The i5 is as long as some three-row SUVs, but it doesn’t make great use of its space.

Photo by: Mack Hogan/InsideEVs

With a longer, heavier car, BMW offers less practical space than either the Tesla or the Lucid. As an overall package, the pure EVs are simply more practical. Why is that?

I posit that the Model 3 and Pure waste a lot less space. Because the BMW’s nose must also accommodate long inline-six turbocharged engines and wide, messy V-8 hybrid powertrains, it has to be massive. In theory, you could use all of that space for a massive frunk, but the i5 is not packaged efficiently enough to do so, likely because of shared components or structure with the gas versions.

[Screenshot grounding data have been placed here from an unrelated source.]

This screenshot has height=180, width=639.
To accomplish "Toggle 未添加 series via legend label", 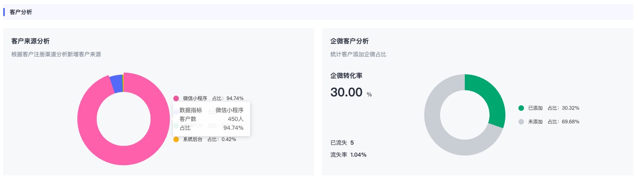I will pyautogui.click(x=535, y=122).
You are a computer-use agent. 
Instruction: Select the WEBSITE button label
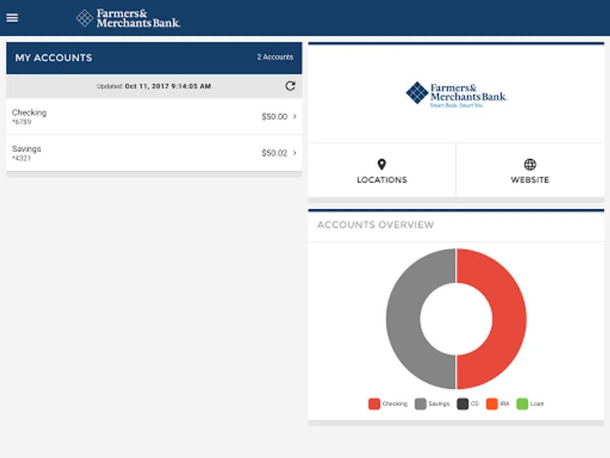pyautogui.click(x=530, y=180)
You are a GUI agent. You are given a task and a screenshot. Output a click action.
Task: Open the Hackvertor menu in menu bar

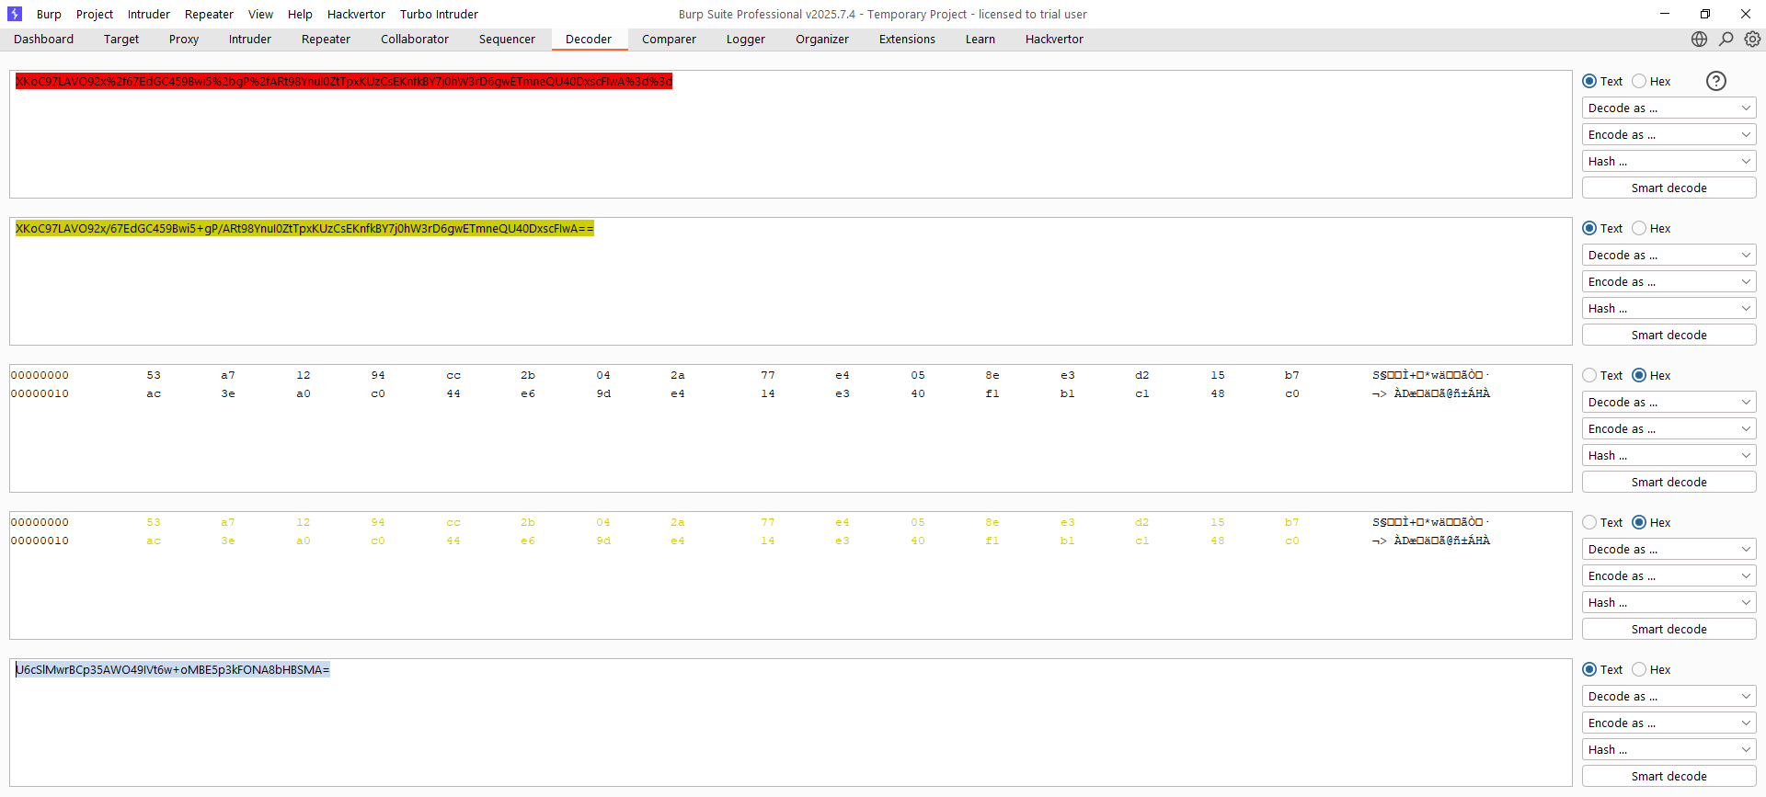[x=356, y=14]
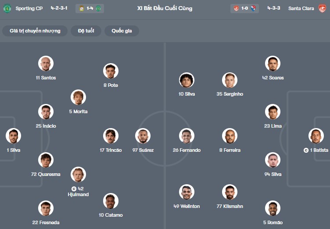Select player Santos number 11 photo
The width and height of the screenshot is (330, 229).
tap(46, 64)
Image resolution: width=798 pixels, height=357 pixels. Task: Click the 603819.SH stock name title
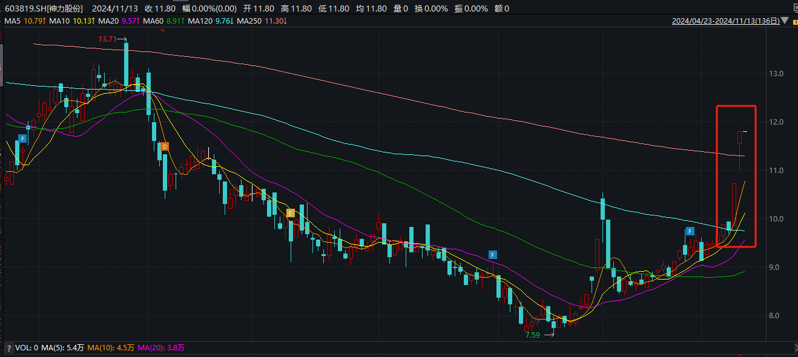[42, 8]
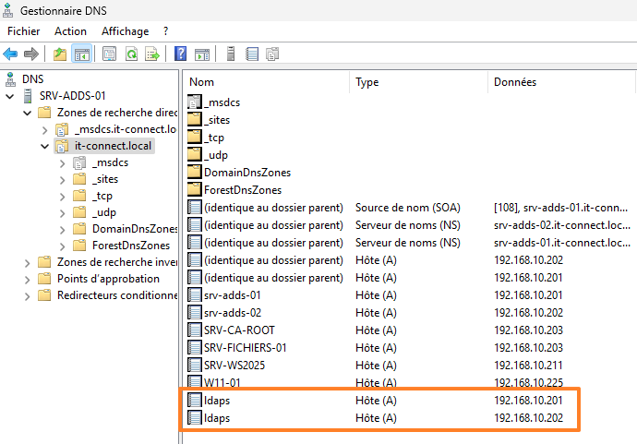Expand Zones de recherche inversée node
This screenshot has width=637, height=444.
[27, 262]
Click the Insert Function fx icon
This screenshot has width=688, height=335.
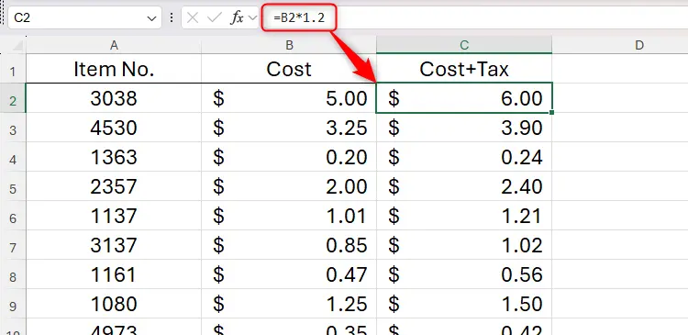coord(238,18)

Believe me, gas burners aren’t winning in this arrangement, either. The latest gas-powered 530i is two inches taller than the previous model and nearly 300 lbs heavier. I can’t be certain that’s due to the compromises of platform sharing, but everything on the platform seems to be a porker. The range-topping M5, which squeezes in plug-in-hybrid hardware and a turbocharged V-8, weighs an extraordinarily hefty 5,390 lbs. While critics often say that EVs are too heavy, that puts the top-dog PHEV BMW on par with the Lucid Air Sapphire in terms of mass, and hundreds of pounds heavier than a Model S Plaid. 

The plug-in hybrid BMW M5 is powerful, but it’s also massive.

Photo by: Andrei Nedelea

The ability to offer serene electric powertrains, butter-smooth inline-sixes, and a fire-breathing V-8 on one platform is understandably seductive. Doing so means you can more easily adjust the mix of EVs, PHEVs, and gas cars you produce, which is useful in today’s extremely volatile market. Yet the numbers prove that a jack of all trades will always be a master of none.

The good news is that BMW has recognized this. Its future EVs will move to its dedicated Neue Klasse platform, which is already proving to have better driving dynamics, packaging, and software than any shared-architecture car. The i4, i5, and i7 were necessary waypoints on the way to that destination, and BMW did a great job with them. 

Gallery: 2026 BMW i5 xDrive40: Full Photo Gallery

In fact, I’d argue that BMW’s first line of EVs were among the best in the business, proving more fun-to-drive, stylish, and likable than anything from Mercedes, Audi, or any other legacy brand. Yet they succeeded in spite of their compromised beginnings. It’s no wonder why the iX—the lone dedicated-platform BMW EV of the generation—was also clearly the best in its lineup?. That’s the model for the future.

BMW is finally about to start producing electric sedans designed the right way from the beginning. The new i3 is coming soon, with larger sedans sure to follow on a dedicated EV platform with cutting-edge specs. Imagine how good those will be.